September 1, 2013 - backdated due to the "insha'Allah" attitude of the Arabs which has resulted in a waiting game to get the internet!


Leaving Abu Dhabi to drive to Madinat Zayed we made our treck at the Tilal Liwa hotel. This journey consisted of a 2 hour bus ride to MZ – in a semi air-conditioned “bus” , followed by a 10km drive (which consisted of 21 painful speed bumps – to slow drivers down due to camels of course) out of the city to a hotel in the middle of the desert. Nothing surrounded us besides sand and camels! It felt like we were in a castle.
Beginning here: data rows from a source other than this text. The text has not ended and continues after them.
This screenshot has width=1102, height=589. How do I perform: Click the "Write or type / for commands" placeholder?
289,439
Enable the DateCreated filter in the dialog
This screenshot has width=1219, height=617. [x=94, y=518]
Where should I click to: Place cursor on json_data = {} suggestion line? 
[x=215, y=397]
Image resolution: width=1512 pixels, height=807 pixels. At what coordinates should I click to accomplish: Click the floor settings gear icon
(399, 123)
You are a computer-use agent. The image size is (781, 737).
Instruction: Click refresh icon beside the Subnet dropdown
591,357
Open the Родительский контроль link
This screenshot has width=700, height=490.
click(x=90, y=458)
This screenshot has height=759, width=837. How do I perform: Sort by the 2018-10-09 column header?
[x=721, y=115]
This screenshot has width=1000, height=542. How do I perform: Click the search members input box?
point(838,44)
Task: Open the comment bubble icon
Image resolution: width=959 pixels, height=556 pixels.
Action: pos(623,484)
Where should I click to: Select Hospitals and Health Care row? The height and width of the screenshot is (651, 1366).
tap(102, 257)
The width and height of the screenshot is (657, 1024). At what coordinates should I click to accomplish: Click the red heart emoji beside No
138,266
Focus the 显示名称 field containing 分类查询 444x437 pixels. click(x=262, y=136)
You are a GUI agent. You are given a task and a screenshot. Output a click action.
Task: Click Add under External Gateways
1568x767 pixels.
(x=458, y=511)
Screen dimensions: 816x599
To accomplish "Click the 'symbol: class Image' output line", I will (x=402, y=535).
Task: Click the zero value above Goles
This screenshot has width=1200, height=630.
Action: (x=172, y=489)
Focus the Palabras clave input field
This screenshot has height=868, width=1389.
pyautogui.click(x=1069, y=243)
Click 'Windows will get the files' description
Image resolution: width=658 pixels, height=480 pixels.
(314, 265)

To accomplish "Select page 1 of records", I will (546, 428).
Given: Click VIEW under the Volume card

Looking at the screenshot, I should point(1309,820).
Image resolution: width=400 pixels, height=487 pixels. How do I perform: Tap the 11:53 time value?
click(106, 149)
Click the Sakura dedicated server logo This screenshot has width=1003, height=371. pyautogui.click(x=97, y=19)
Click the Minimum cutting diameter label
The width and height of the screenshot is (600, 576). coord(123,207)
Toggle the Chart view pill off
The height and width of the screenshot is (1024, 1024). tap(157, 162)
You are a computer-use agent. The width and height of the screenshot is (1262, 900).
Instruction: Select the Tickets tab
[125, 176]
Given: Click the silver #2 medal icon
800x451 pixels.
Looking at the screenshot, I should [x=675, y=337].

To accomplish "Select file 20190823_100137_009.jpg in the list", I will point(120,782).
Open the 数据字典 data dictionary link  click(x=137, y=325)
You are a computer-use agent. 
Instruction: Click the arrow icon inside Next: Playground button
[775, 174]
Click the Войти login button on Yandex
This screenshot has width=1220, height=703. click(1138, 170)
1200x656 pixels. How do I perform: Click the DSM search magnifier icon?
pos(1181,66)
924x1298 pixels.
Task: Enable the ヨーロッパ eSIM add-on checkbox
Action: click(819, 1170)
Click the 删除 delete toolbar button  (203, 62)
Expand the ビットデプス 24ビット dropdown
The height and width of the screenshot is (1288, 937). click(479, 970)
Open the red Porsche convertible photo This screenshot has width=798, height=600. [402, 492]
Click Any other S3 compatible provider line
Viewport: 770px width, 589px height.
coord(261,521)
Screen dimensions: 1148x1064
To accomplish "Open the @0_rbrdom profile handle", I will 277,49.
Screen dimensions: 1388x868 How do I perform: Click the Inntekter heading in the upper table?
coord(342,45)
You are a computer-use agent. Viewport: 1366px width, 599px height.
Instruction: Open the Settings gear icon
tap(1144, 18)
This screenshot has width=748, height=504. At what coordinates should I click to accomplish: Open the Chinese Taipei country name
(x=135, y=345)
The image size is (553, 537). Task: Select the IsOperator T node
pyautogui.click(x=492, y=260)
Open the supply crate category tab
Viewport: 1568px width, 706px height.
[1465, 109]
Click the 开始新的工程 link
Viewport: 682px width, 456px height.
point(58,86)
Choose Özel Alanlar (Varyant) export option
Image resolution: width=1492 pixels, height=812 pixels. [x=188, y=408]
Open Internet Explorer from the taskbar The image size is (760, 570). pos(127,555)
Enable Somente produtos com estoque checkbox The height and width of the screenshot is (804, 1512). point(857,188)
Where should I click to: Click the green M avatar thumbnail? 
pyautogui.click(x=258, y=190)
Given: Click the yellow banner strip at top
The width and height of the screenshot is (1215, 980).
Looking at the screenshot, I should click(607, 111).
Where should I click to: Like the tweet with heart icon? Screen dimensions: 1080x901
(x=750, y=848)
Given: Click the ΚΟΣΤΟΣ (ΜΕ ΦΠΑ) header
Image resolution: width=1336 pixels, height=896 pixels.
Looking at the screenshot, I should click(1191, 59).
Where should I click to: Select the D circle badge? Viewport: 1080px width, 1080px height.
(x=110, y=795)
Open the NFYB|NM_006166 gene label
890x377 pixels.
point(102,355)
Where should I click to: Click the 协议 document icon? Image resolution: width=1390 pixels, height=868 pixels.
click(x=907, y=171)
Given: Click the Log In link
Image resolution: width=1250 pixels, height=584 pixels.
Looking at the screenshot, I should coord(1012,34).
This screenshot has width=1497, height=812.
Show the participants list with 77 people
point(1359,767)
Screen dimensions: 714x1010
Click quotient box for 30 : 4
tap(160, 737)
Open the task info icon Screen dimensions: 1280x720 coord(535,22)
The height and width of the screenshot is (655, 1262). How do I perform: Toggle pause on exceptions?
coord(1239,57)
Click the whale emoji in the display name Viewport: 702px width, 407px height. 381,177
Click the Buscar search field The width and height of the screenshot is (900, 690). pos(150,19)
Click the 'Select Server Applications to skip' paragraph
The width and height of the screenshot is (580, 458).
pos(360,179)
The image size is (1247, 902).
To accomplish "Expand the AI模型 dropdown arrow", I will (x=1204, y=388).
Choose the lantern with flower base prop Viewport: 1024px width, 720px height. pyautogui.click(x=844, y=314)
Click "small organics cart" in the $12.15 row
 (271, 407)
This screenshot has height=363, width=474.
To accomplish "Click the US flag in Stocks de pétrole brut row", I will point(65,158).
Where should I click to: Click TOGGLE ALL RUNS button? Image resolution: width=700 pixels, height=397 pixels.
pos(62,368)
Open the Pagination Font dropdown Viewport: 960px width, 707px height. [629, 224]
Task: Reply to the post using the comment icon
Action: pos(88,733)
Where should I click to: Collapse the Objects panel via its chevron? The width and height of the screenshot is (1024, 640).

We stayed here a couple of nights while they finished getting our housing ready.


We arrived for our first day of school (there’s 17 of us newbies) and were greeted by a round of applause in front of the auditorium – wasn’t expecting that entrance! Very embarrassing for this girl. I was shocked to see the number of staff at the school – 150 of us in total! The staff have all been extremely welcoming, friendly and have tried to include us in their activities. We stayed to play volleyball after school with some staff members – some took the game a little more serious than others haha. It was a great way to make some friends. Getting settled in to the school I am constantly taken by surprise (in a good way-I think!) To start off, not only am I teaching a single grade class, there are EIGHT of us grade 1 teachers! Teachers work together to do the planning AND the craziest part – the planning is already done and put up online by the other teachers! I can’t wrap my head around this. Second surprise – I only teach 4 subjects, leaving me with 17 preps every week! One day I get a 3 hour chunk as a prep. Third surprise – we each have our own teaching assistant (mostly Pilipino women) to help us with anything we need. My TA already had my class decorated for me and asked for a checklist of jobs to do for this week. I will never have to hang anything up myself! Fourth surprise – all of the staff hired to help out! There are numerous discipline masters to take care of major behaviour problems in each area of the school, a photocopy person to do all of your copying, science lab assistants to set up and clean up all of your experiments, security guards posted at every bathroom to monitor bathroom behaviour and keep the kids safe, subject specialists to help with every subject area I will be teaching, maintenance staff to hang thing up in our classrooms, a “coffee” girl etc etc etc!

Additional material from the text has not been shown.